Il est également vrai que 2026 n’est pas la période de boom de la beauté qui était celle d’avant la pandémie, alors peut-être que les marques ne pouvaient pas se permettre de laisser passer une opportunité d’être vues par leurs superfans ? Au même moment que Sephoria, Glossier a annoncé qu'il fermait tous ses magasins de détail autonomes sauf trois et qu'il avait licencié près de la moitié de son bureau de New York, faisant de Sephora un élément encore plus essentiel de son plan de vente au détail en personne. Pat McGrath Labs, malgré la présence vedette de McGrath à la convention, a connu une année de montagnes russes, avec des rapports selon lesquels l'entreprise allait être mise aux enchères dans le cadre d'une vente par forclusion garantie par l'article 9 ou était recherchée pour vendre à des actionnaires majoritaires potentiels.
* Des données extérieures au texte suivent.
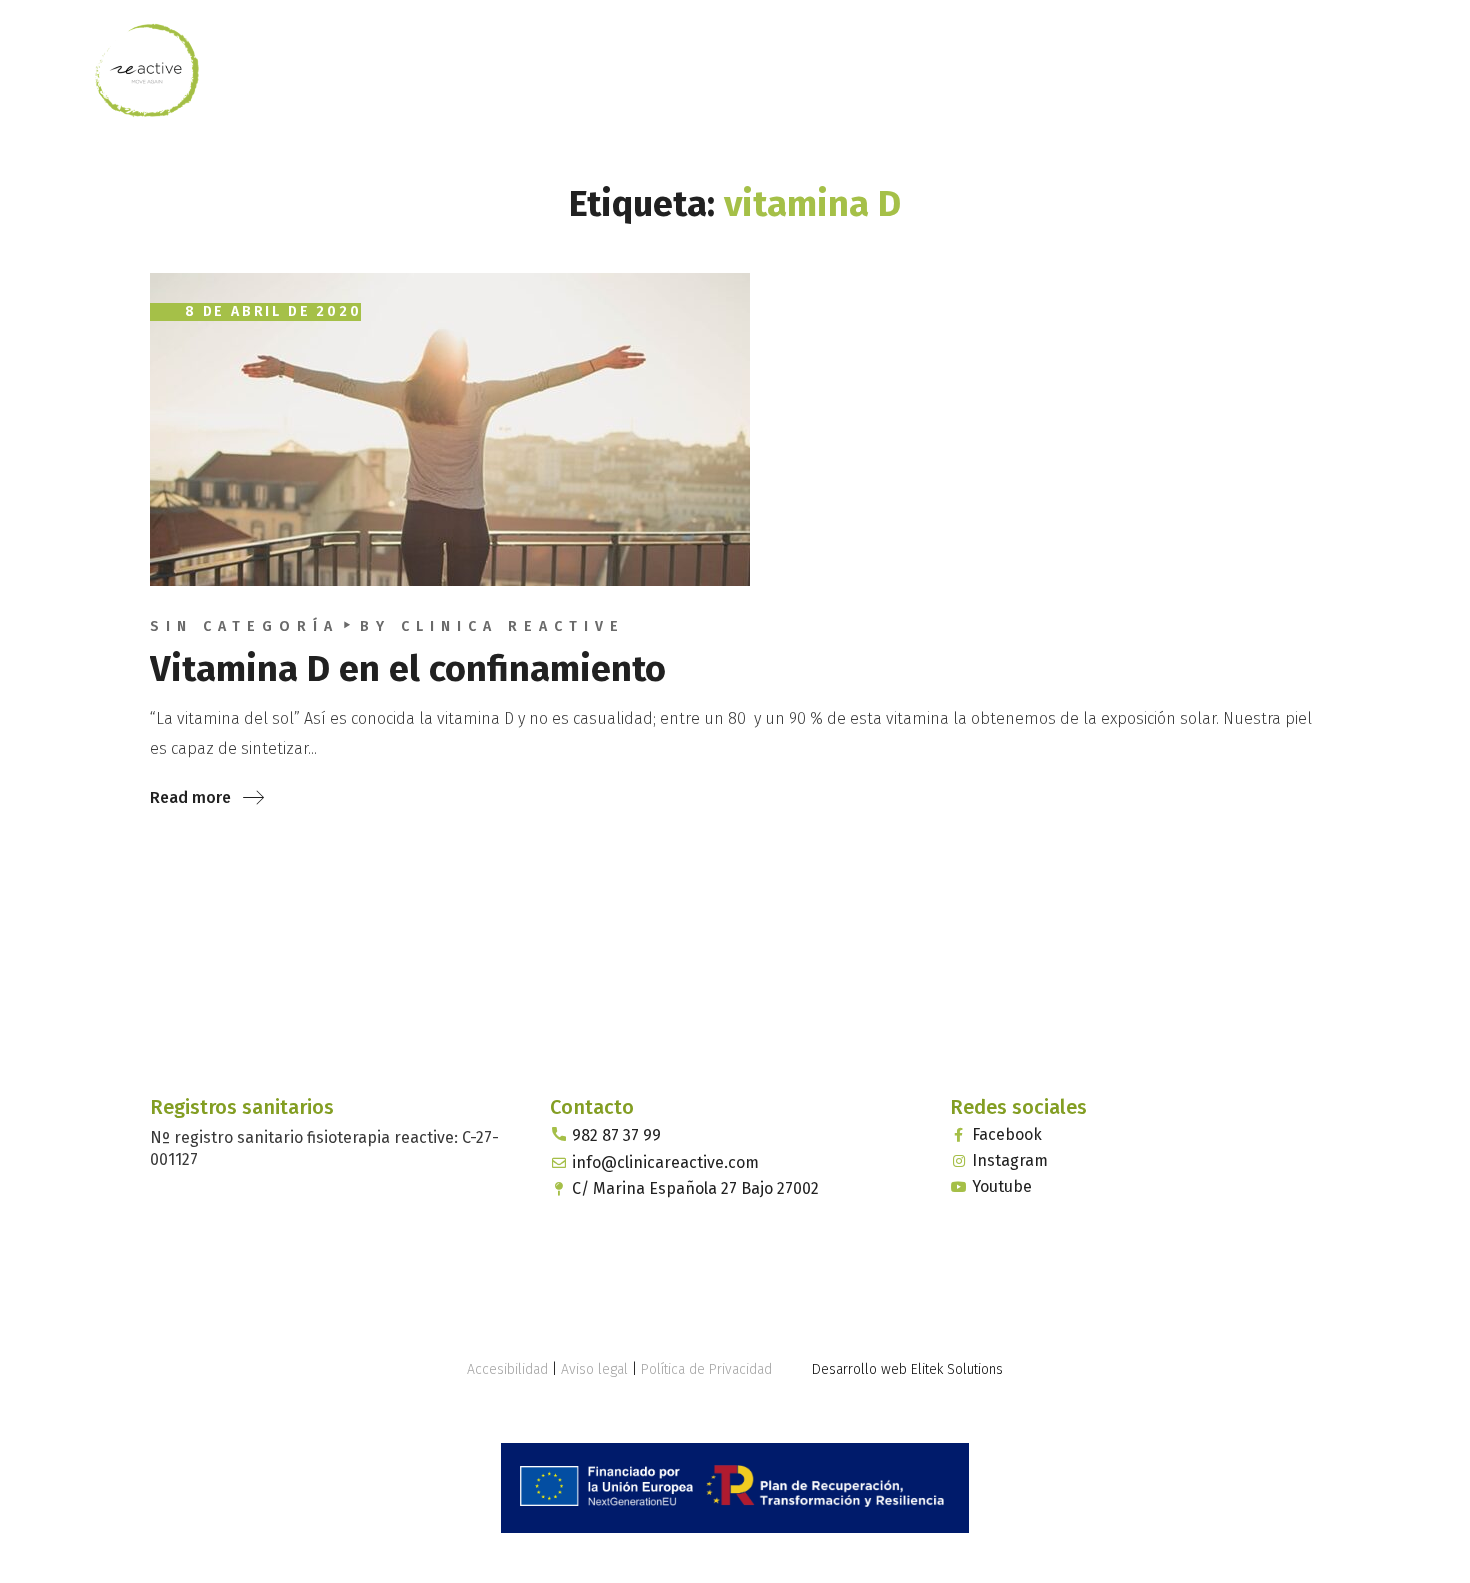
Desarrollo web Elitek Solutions (907, 1369)
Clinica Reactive (513, 626)
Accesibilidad (507, 1369)
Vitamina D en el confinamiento (408, 669)
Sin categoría (244, 626)
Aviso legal (594, 1369)
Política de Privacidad (706, 1369)
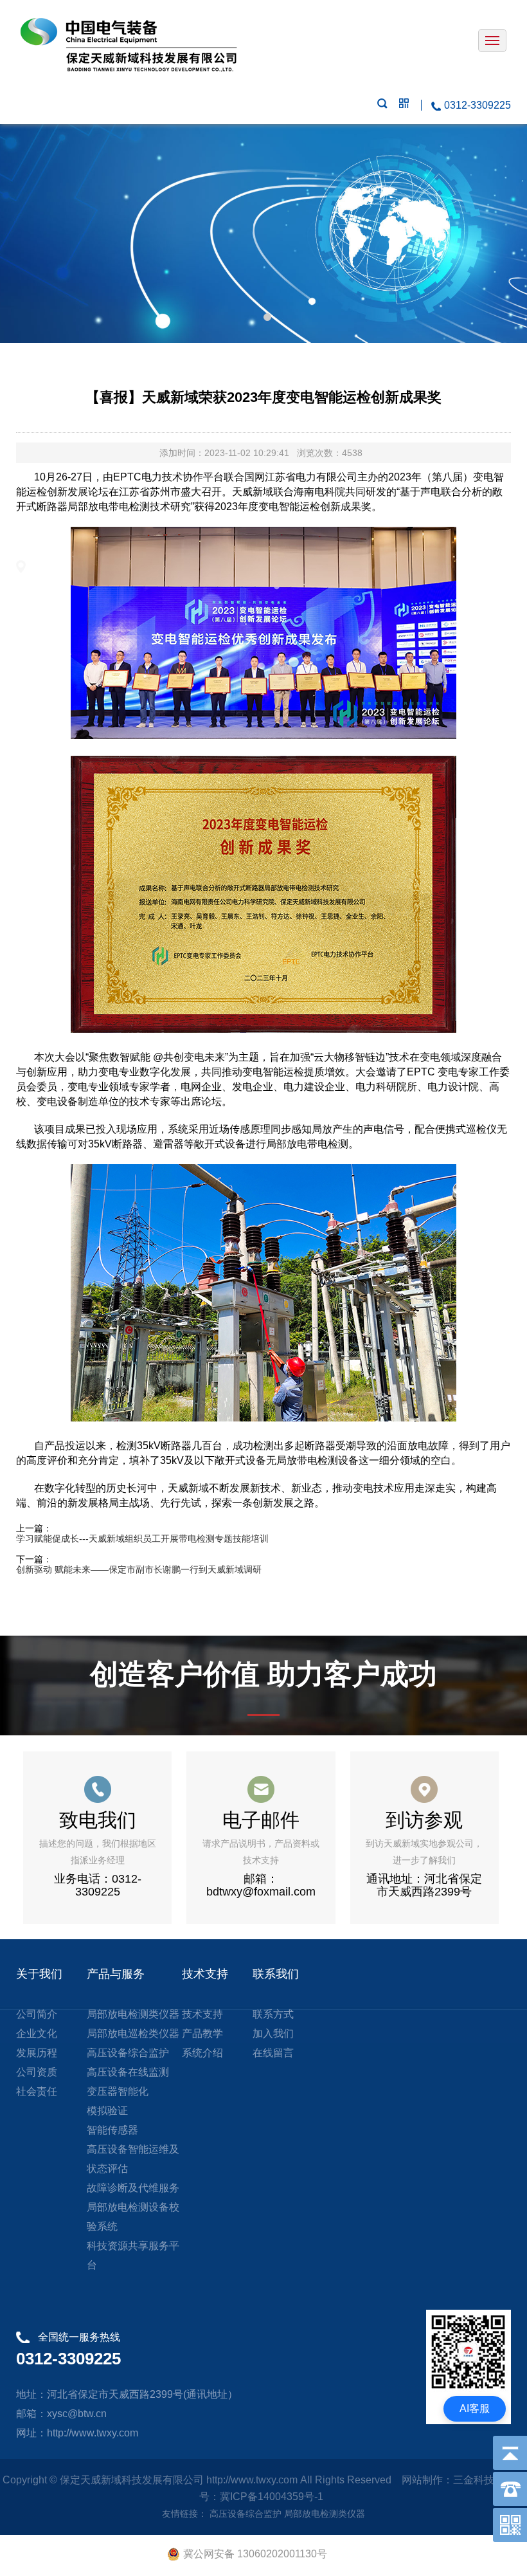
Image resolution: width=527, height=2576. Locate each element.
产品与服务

Alors que Sephoria se terminait, les participants ont été guidés dans des files d'attente pour collecter des sacs de cadeaux tout en jouant une chanson de Grimes pour la foule. Oui, encore plus de produits gratuits. « Salut, ma meilleure amie », m'a dit un employé qui a pris mon bracelet en échange d'un sac d'une valeur de 1 650 $. (Et pourtant, certains fans publieraient bientôt en ligne pour se moquer du fait qu'il y avait eu trop de petits échantillons et pas assez de produits en taille réelle.) Ramener deux sacs géants de butin Sephora à Manhattan était une bonne idée jusqu'à ce que j'enregistre ma valise à l'aéroport le lendemain matin. Le transport Sephora pesait à lui seul 35 livres. Pourtant, je voulais tout garder : l’huile capillaire infusée au miel de Gisou ! La crème hydratante raffermissante riche en lipides Instant Angel de Dieux ! Est-ce important si je ne portais jamais l’eau de parfum Honey Moon de Phlur ? Non, car même si je n'allais pas filmer mes unboxings, je pourrais me sentir influenceuse le temps d'une soirée. Sephoria m'avait transformé en monstre, ou peut-être juste en adolescent. Je ne voulais pas revenir à une vie normale.